Across Israel, thousands of people took to the streets to protest a week of violence that ended in the death of a teenage girl.
Demonstrations were held Sunday to denounce a vicious terror attack in the capital at the annual pride parade -- allegedly by a Jewish man -- that killed a Palestinian infant and wounded three members of the child's family. The pride parade stabbings left five wounded and killed 16-year-old Shira Banki.
Yishai Schlissel, an Orthodox Jew who was previously convicted of stabbing three people at a Jerusalem pride parade in 2005, was recently released from prison after serving 10 years for the previous attack.
After his release, Schlissel returned to his hometown where he began distributing handwritten pamphlets 'all Jews faithful to God' to risk 'beatings and imprisonment' for the sake of preventing the parade. With the assailant's history of antigay violence and subsequent activities after being released, many Israelis have questioned the police's procedures and policies to protect LGBT citizens.
Thousands attended a previously scheduled rally in Tel Aviv's Meir Park meant to commemorate an attack six years ago on a LGBT youth community center that left two dead and wounded 15 others. Tel Aviv Mayor Ron Huldai and former Israeli president Shimon Peres attended the rally.
"I cannot believe we have reached such an abyss," Peres said in his speech, according to Ynetnews. "I took before this stage six years ago, mere days after the murders at Barnoar. I am finding it difficult to believe that we are standing on that same stage, once again before the same phenomenon. We have gathered this evening for a war of independence - Israel's independence from insanity and insane people. This is not a disagreement between right and left. This is a profound clash between those with a conscience and those who lack a conscience."
"It is appropriate on this evening to remove the masks. Anyone who calls the pride parade a 'beast parade' should not be surprised when a knife is raised at a 16-year-old old girl. Anyone who incites against Israel's Arab citizens should not be surprised that churches and mosques are set on fire, and that ultimately a baby is burned alive in the middle of the night. We can compromise politically in a democratic country, but we must not compromise morally."
Thousands of citizens also rallied in Jerusalem's Zion Square where Israeli President Reuven Rivlin addressed the crowd. "The flames are spreading in our land, flames of violence, flames of hatred, flames of false, distorted and twisted beliefs. Flames which permit the shedding of blood, in the name of the Torah, in the name of the law, in the name of morality, in the name of a love for the land of Israel," the president said. "Citizens of Israel, a Jewish and democratic Israel, democratic and Jewish Israel, needs a wake-up call today. We will not be zealots. We will not be bullies. We will not become a state of anarchy."

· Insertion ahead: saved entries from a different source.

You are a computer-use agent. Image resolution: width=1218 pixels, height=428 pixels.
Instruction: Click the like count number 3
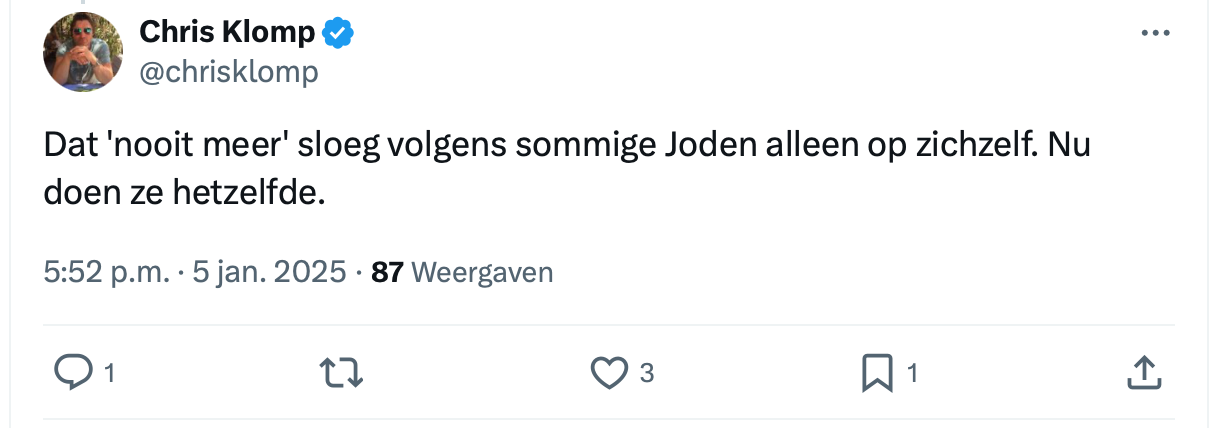[x=646, y=374]
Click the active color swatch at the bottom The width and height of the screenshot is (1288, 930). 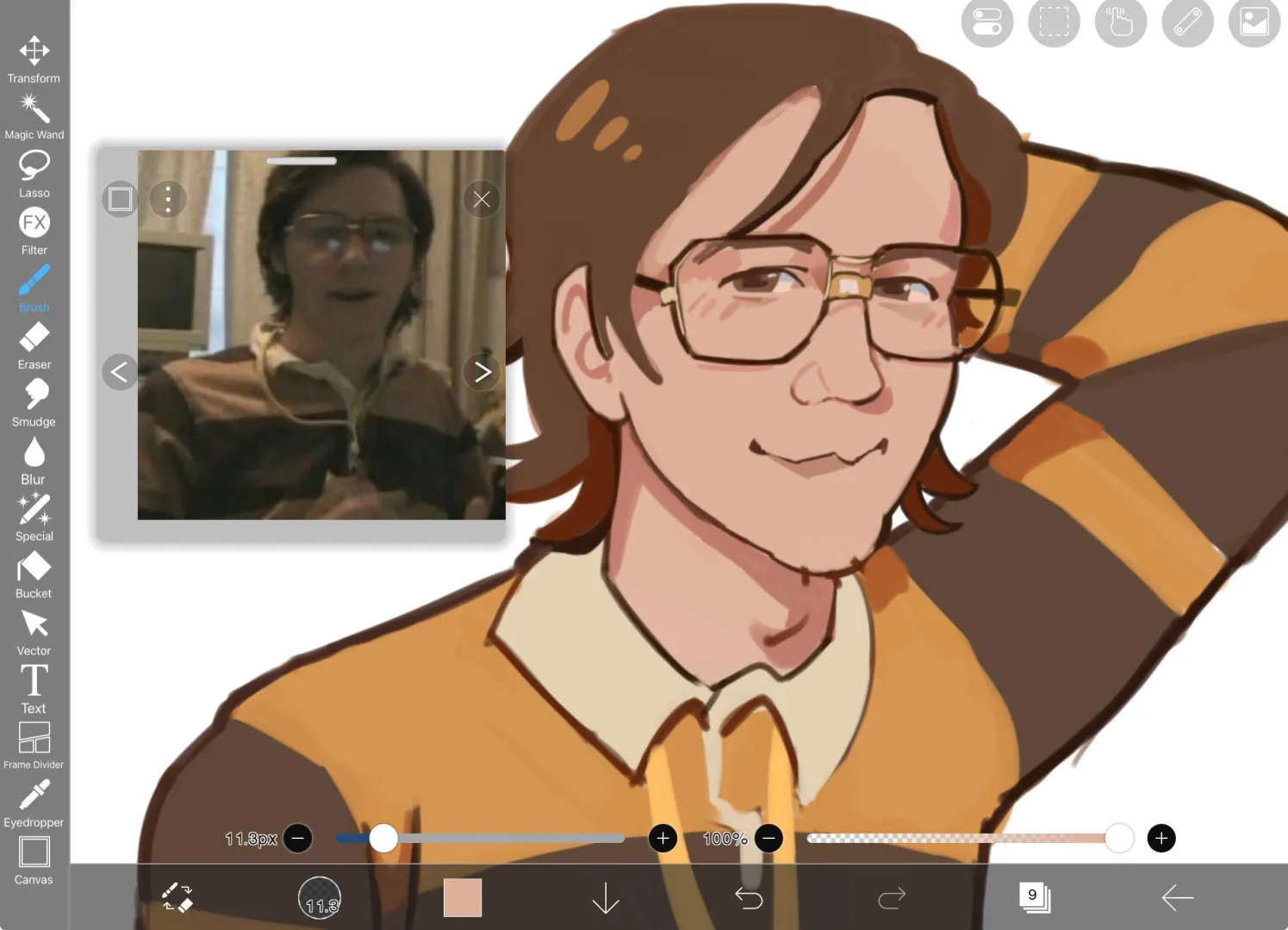pyautogui.click(x=462, y=898)
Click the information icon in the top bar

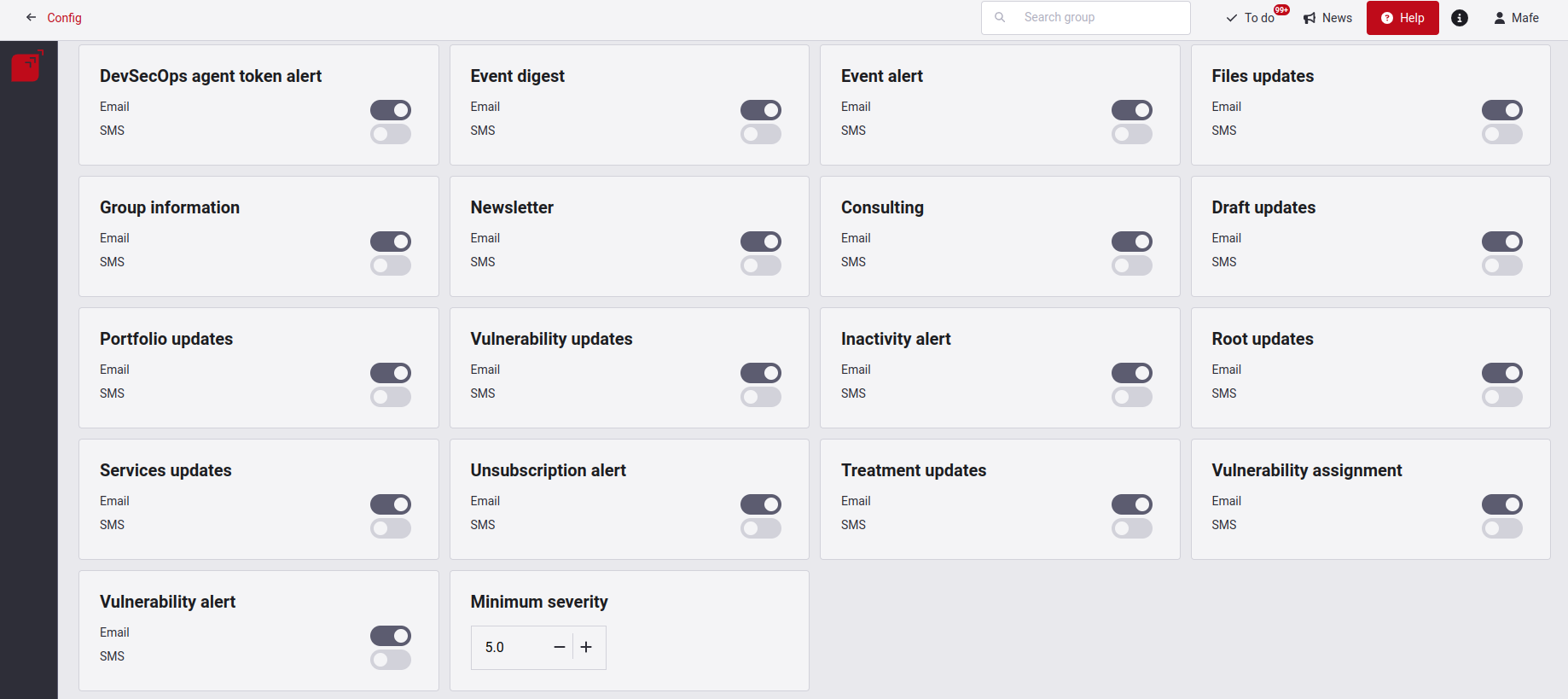coord(1459,17)
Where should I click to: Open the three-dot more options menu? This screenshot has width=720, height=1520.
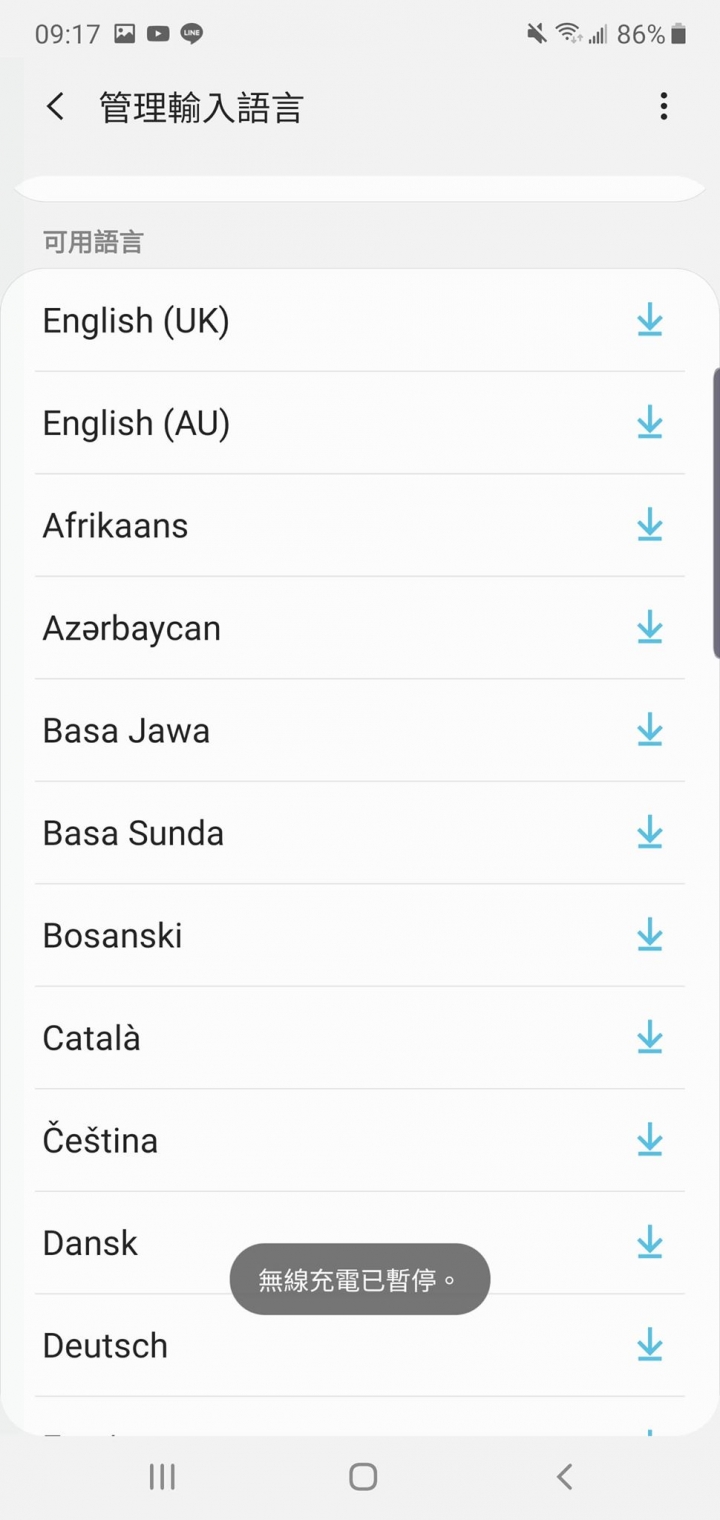(663, 107)
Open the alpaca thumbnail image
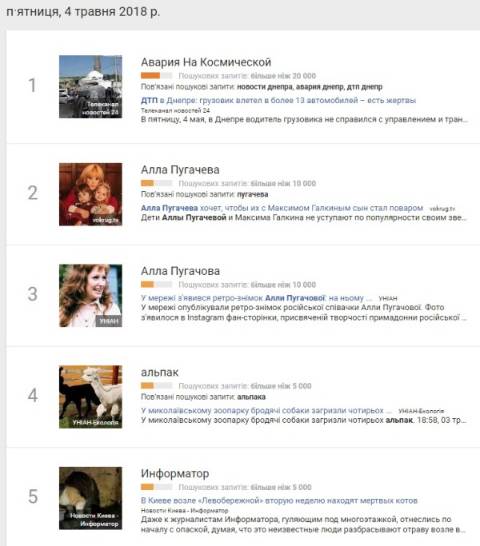Screen dimensions: 480x546 coord(91,397)
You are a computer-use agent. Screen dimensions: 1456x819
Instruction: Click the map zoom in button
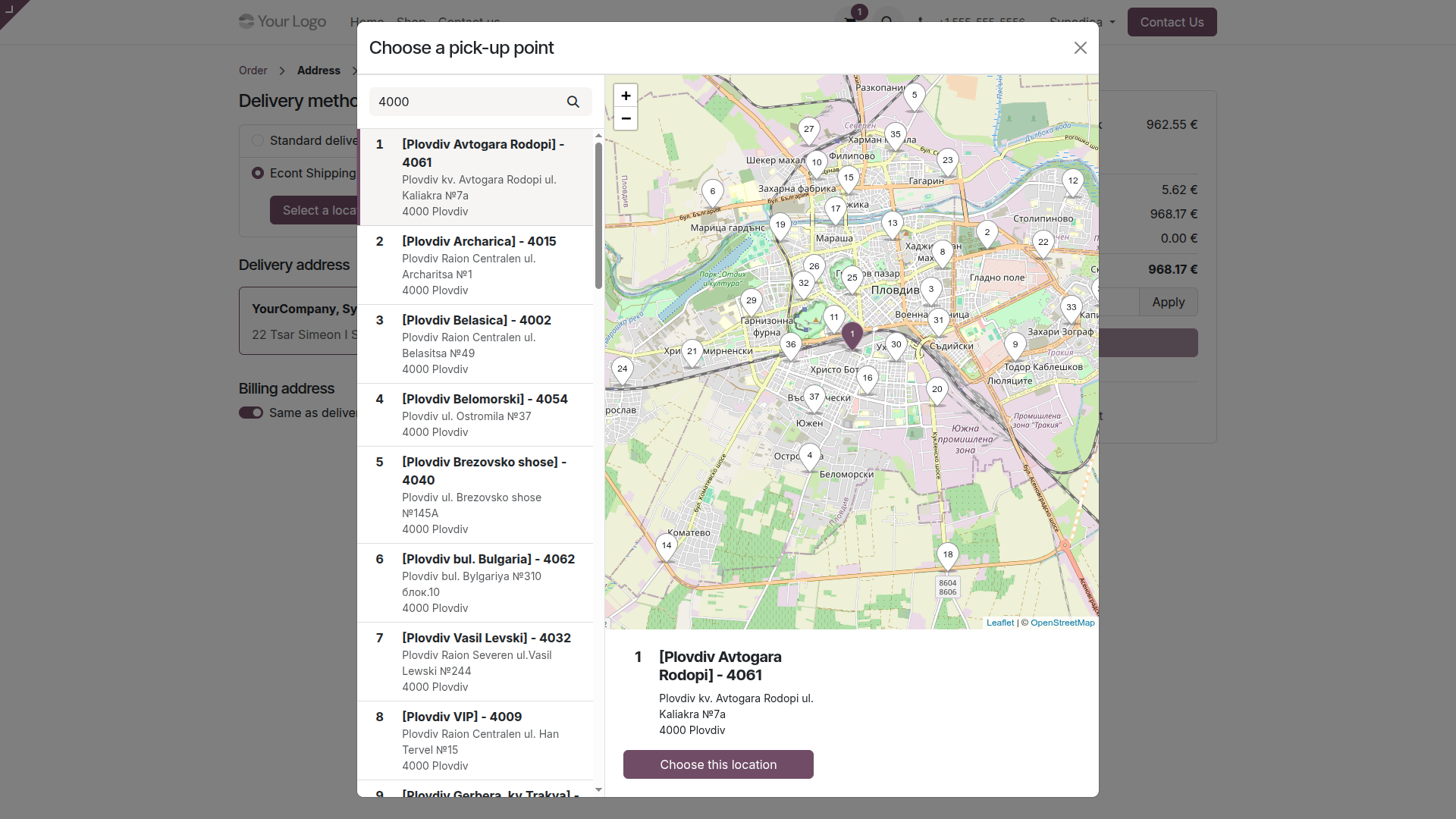(626, 96)
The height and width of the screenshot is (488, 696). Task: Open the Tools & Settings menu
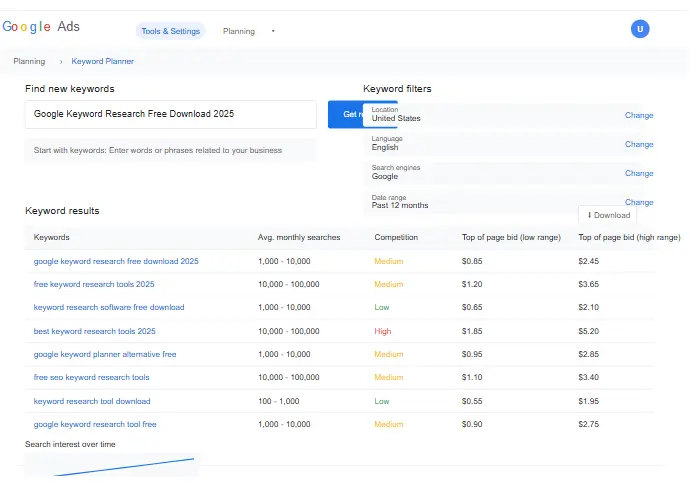coord(170,31)
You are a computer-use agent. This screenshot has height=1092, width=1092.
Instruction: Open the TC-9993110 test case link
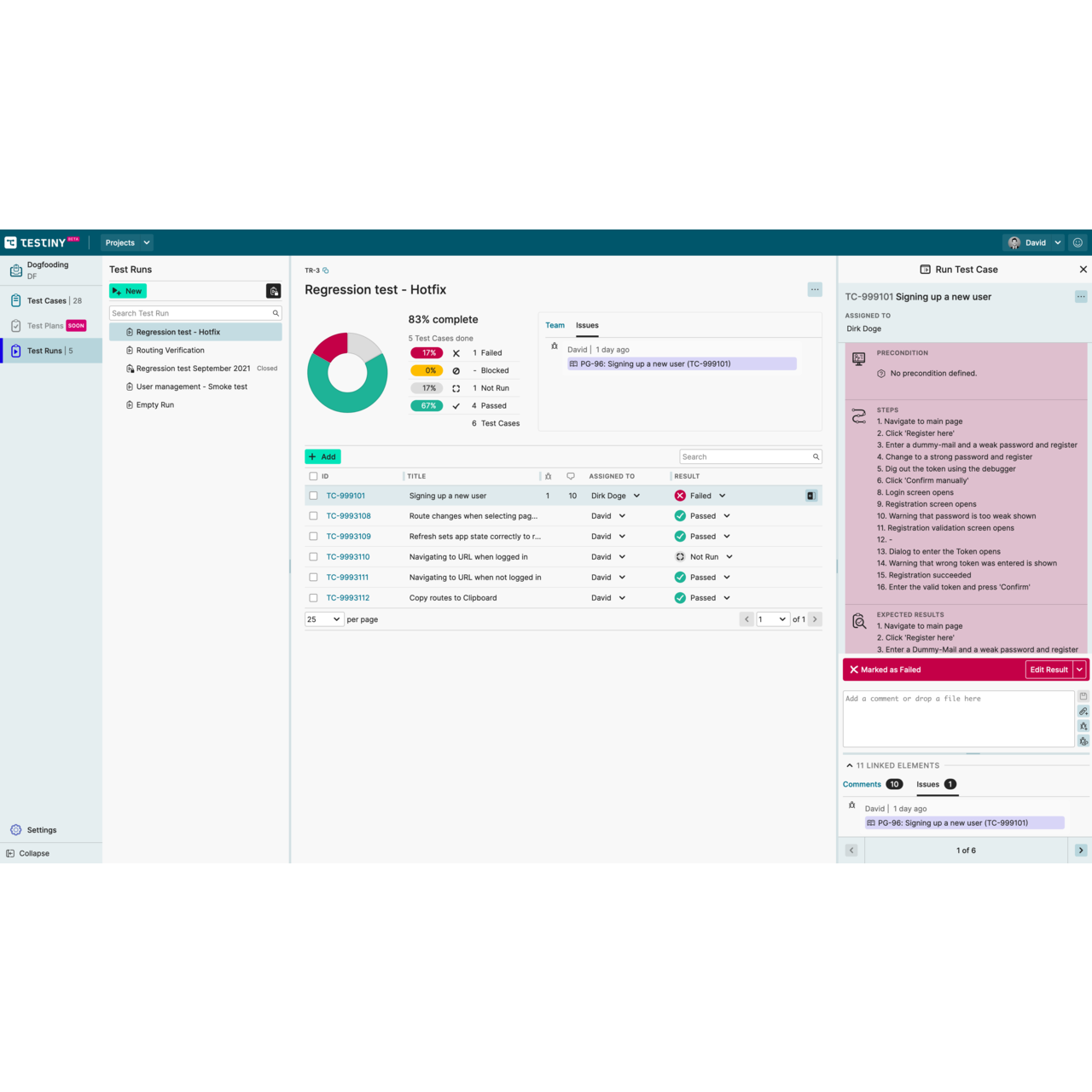click(x=348, y=557)
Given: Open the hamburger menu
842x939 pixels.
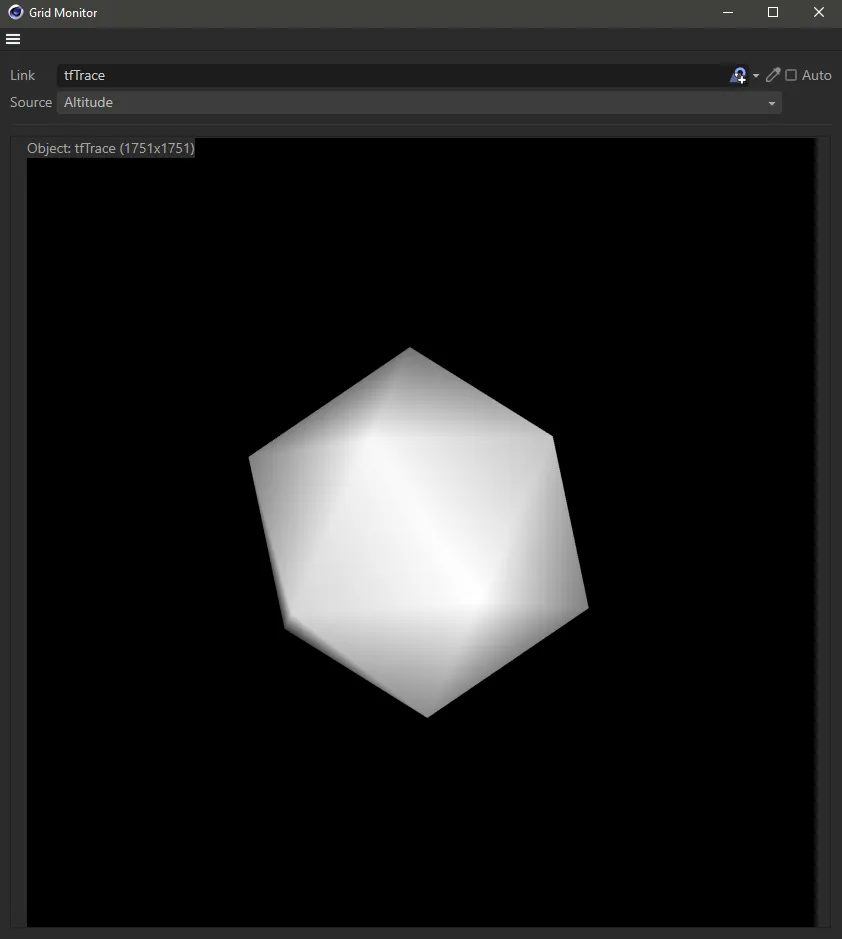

"These flames, which are consuming all of us, cannot be extinguished with weak condemnations," he continued. "These flames cannot be extinguished with solidarity rallies. Not even with this rally. These flames cannot be extinguished with posts on Facebook and statements in the media. These flames cannot be extinguished with repression, denial and disregard. Incitement, ridicule, frivolity, laxity and arrogance of the heart, cannot extinguish the fire, but only allow it to burn stronger, with fervor, to spread in all directions, and permeate all walks of life."
"In order to put out the flames, we need be a much more determined and decisive. We must be thorough and clear; from the educational system, to those who enforce the law, through to the leadership of the people and the country. We must put out the flames, the incitement, before they destroy us all."